Model Selection Complexity: Users need to understand the capabilities of different LLMs. For example, a cheaper model like GPT-4o mini might fail to extract multiple distinct pieces of information from a single complex prompt, requiring you to break the task into several smaller operations. A more advanced model might handle it in one operation but at higher cost.

Data Extraction Experience: The process is much smoother for users who already have experience extracting data from unstructured text into structured formats. Novices might struggle with defining output schemas and writing prompts that reliably enforce them.

2. Linear and Inflexible Workflow

One of the most significant challenges I encountered was the rigid, linear nature of the processing pipeline, which can hinder exploratory data analysis.

The “Point of No Return”: Once you perform a reduce operation - which summarizes extracted columns into a final report - you cannot add more extractions after a reduce operation or create additional summaries.

Hindrance to Experimentation: Data analysis is inherently iterative. You might extract some data, discover an interesting pattern, and want to extract additional fields. DocETL’s current workflow makes it difficult to “fork” the pipeline to explore different paths without starting over, which can slow down discovery and experimentation. However, in our study group we did discuss copying the repo and modifying the ports for both fastapi and the frontend to allow for multiple instances of the app to run.

3. Project and Environment Management Issues

Managing different projects or versions within DocETL can be cumbersome.

No Easy Project Switching: The tool lacks built-in features to save project states (including uploaded data, prompts, notes in situ and outputs) and easily switch between different projects.

Manual Workarounds Required: To work on different tasks or revert to previous states, you must manually export the current pipeline as a YAML file, then re-import it later. This process of saving only saves the files, the operations, the outputs you need to rerun the pipeline but you cant keep the notes in situ and outputs. using the same appraoch as before, you can copy the repo and modifying the ports for both fastapi and the frontend to allow for multiple instances of the doc wrangler to run which will keep the full state.
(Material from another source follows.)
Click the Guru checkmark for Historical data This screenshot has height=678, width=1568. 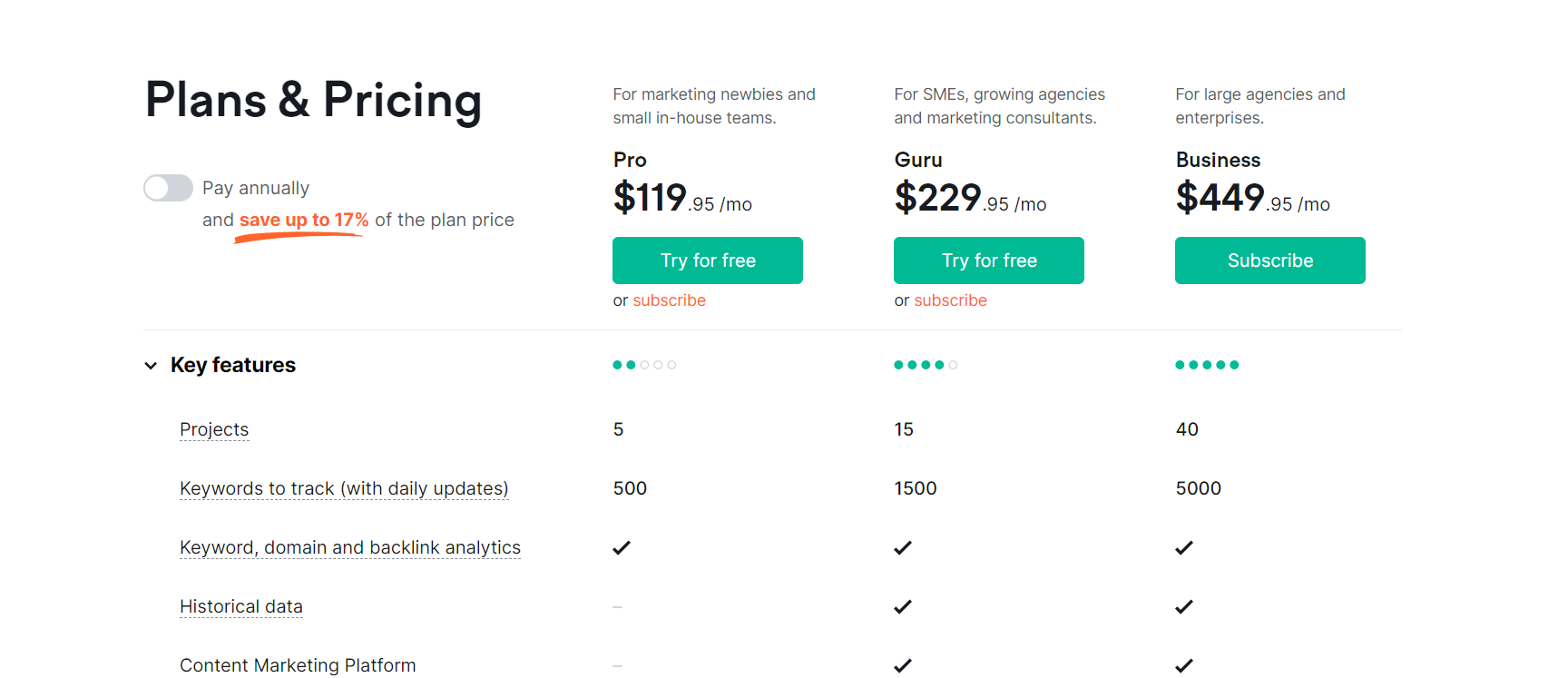[903, 606]
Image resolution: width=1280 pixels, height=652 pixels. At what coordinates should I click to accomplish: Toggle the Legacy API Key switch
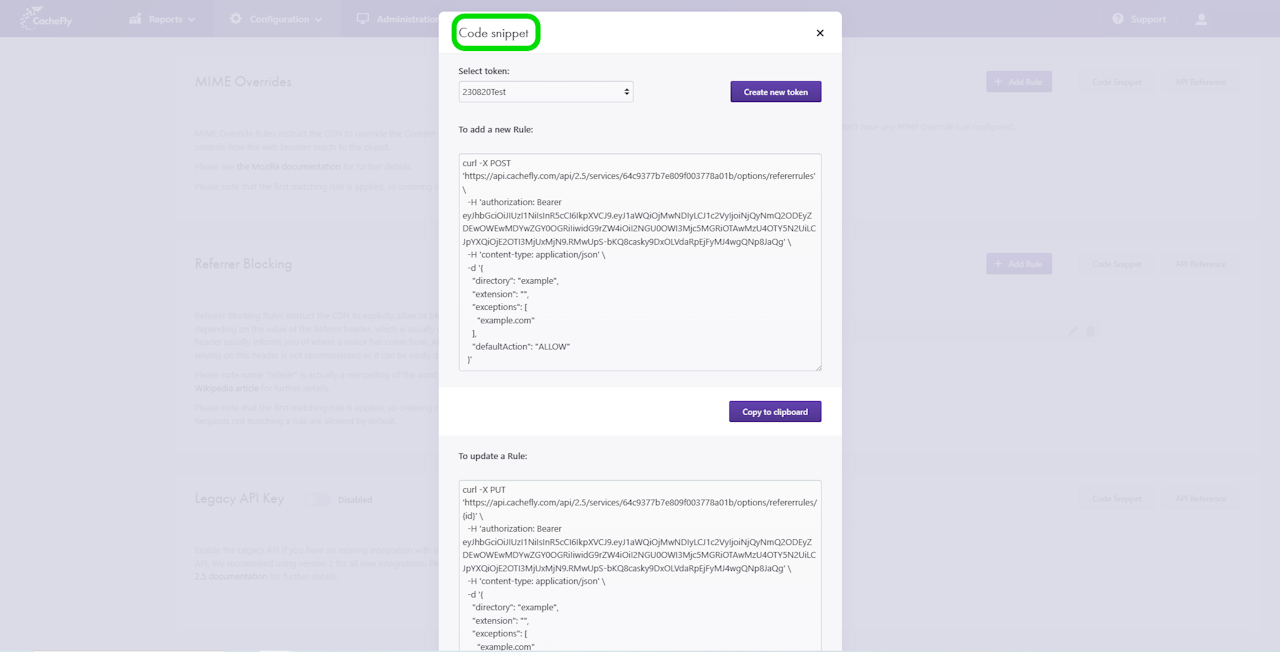(318, 500)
4. Challenges with Data Export and Formatting

Even after successfully extracting the data, I had some difficulty in using the output in other standard data analysis tools. * Formatting Issues: When exporting the extracted data for use in programs like Excel or with libraries like Pandas, the format was not always clean or directly usable. I was was unsure if this was due to inconsistencies in the LLM-generated output or my own “skill issue” in parsing it, i think this is abit of both. I think a bit more playing and have solved this by next week.

Conclusion

DocETL isn’t just another tool for processing documents with LLMs - it’s a framework for systematic extraction of insights from unstructured data at scale. The combination of flexible operations, visual feedback, and automated optimization creates a powerful platform for turning document chaos into actionable intelligence.

As we continue to generate more unstructured data across every industry, tools like DocETL become essential infrastructure for organizations that want to extract value from their information assets. The future isn’t just about having more powerful models - it’s about having better systems for putting those models to work on real problems.

Whether you’re analyzing customer feedback, processing research literature, or extracting insights from business documents, DocETL provides a systematic approach that scales from small experiments to production workflows. The semantic steering capabilities mean you can guide the process toward exactly the insights you need, while the optimization features ensure your workflows get better over time.

This represents the kind of practical AI application that delivers immediate value while pointing toward a future where sophisticated document processing is as routine as running a spreadsheet calculation.